Task to carry out: Could the entries below be reproduced exactly, with the images removed?

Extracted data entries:
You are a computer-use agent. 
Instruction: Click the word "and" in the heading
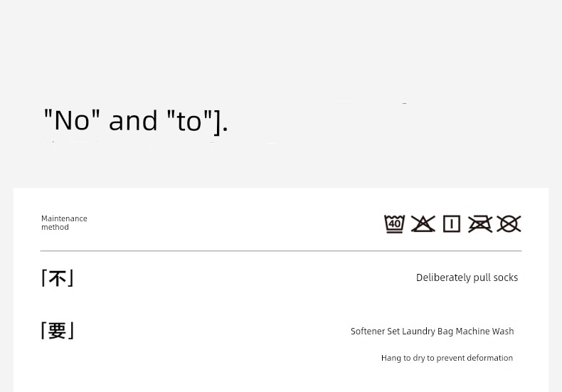pyautogui.click(x=133, y=121)
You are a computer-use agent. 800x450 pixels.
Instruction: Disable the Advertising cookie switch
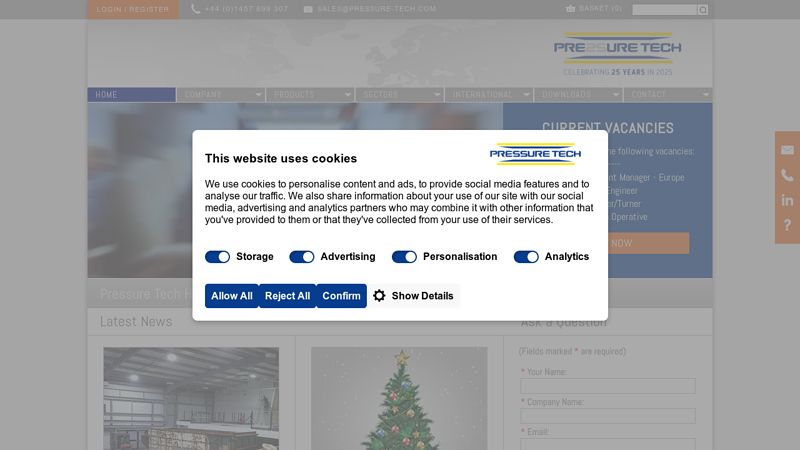pyautogui.click(x=302, y=257)
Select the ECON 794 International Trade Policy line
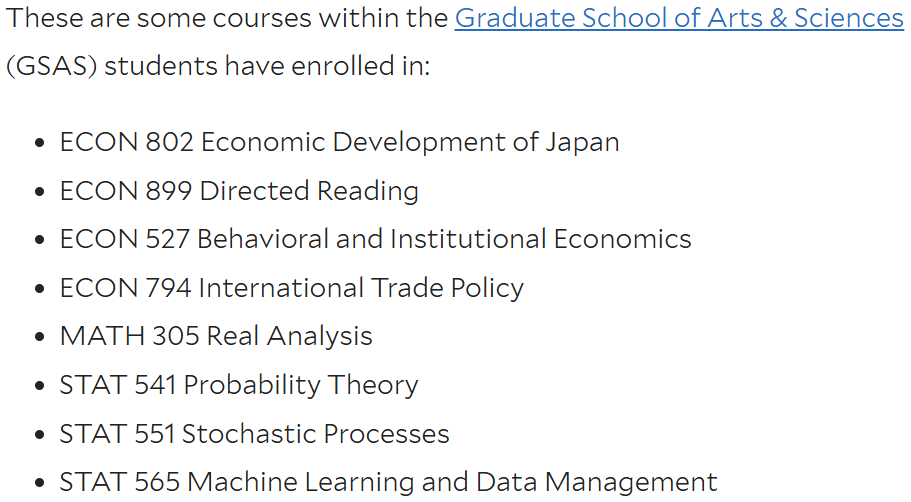The image size is (911, 502). (292, 288)
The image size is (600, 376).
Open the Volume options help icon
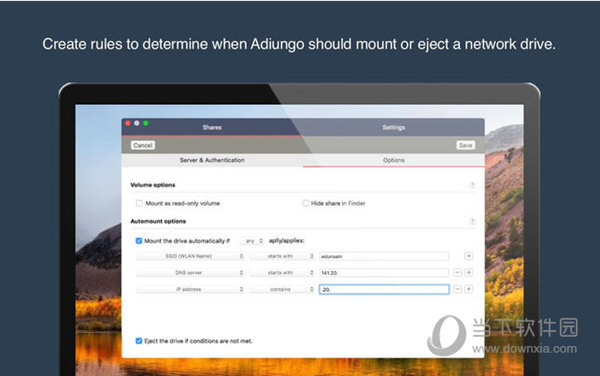472,185
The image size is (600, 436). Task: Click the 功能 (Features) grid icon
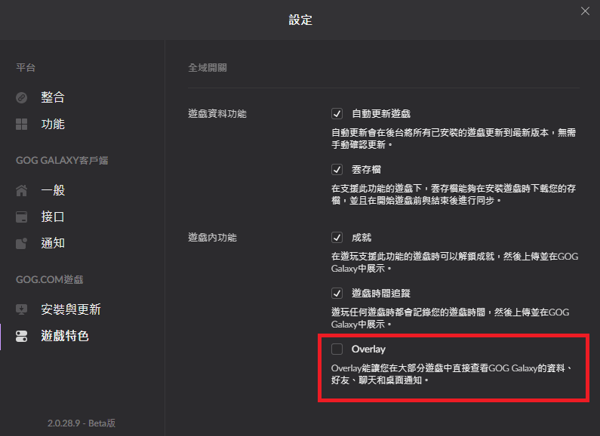coord(22,124)
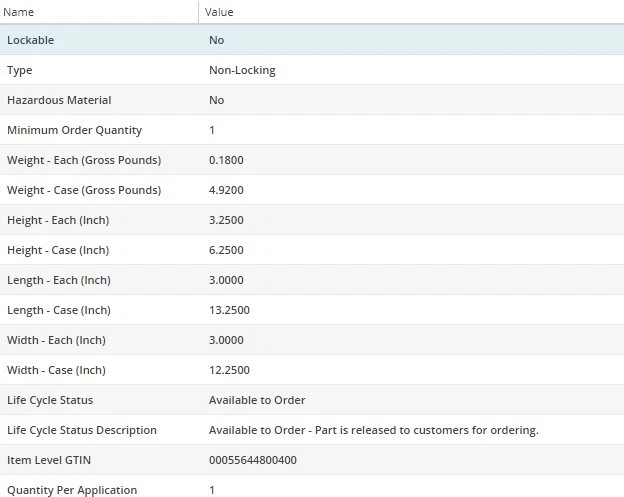Click Weight - Case (Gross Pounds) label
This screenshot has width=624, height=497.
click(x=84, y=190)
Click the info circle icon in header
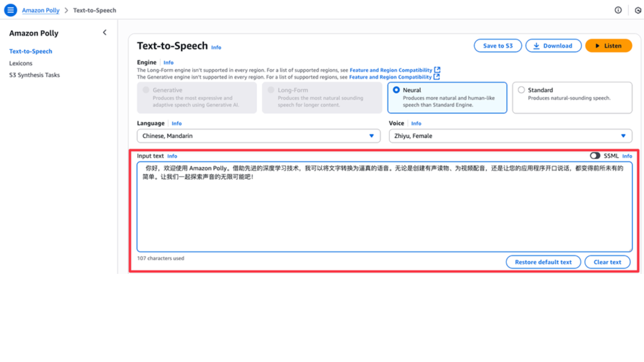The image size is (644, 362). click(618, 10)
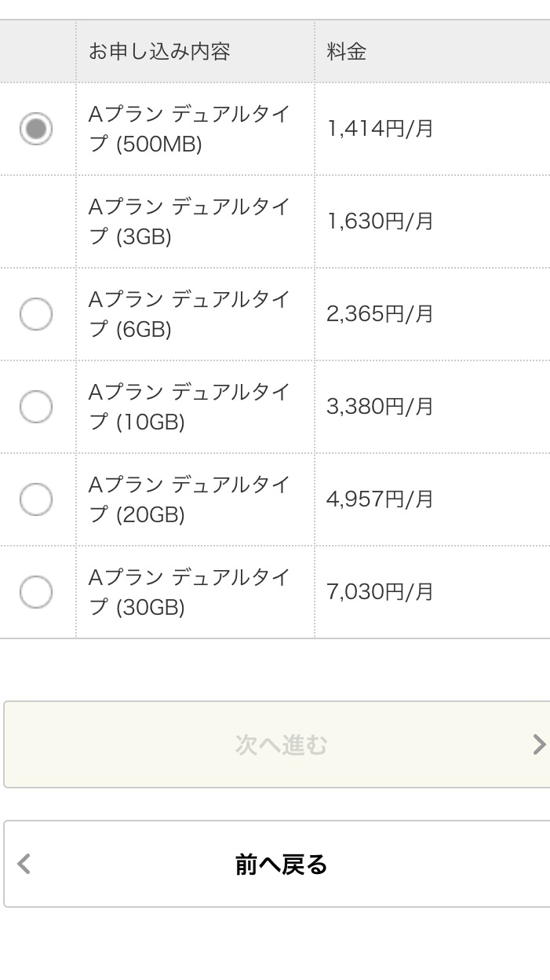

Solution to the exercise:
You are a computer-use agent. 
Instruction: Click the word "and" in the heading
pyautogui.click(x=133, y=121)
You are a computer-use agent. 800x450 pixels.
Instruction: Disable the Advertising cookie switch
pyautogui.click(x=302, y=257)
Select the ECON 794 International Trade Policy line
The image size is (911, 502). (292, 288)
The image size is (600, 376).
Open the Volume options help icon
472,185
The image size is (600, 436). Task: Click the 功能 (Features) grid icon
coord(22,124)
Click Weight - Case (Gross Pounds) label
This screenshot has width=624, height=497.
click(x=84, y=190)
Click the info circle icon in header
The image size is (644, 362). click(618, 10)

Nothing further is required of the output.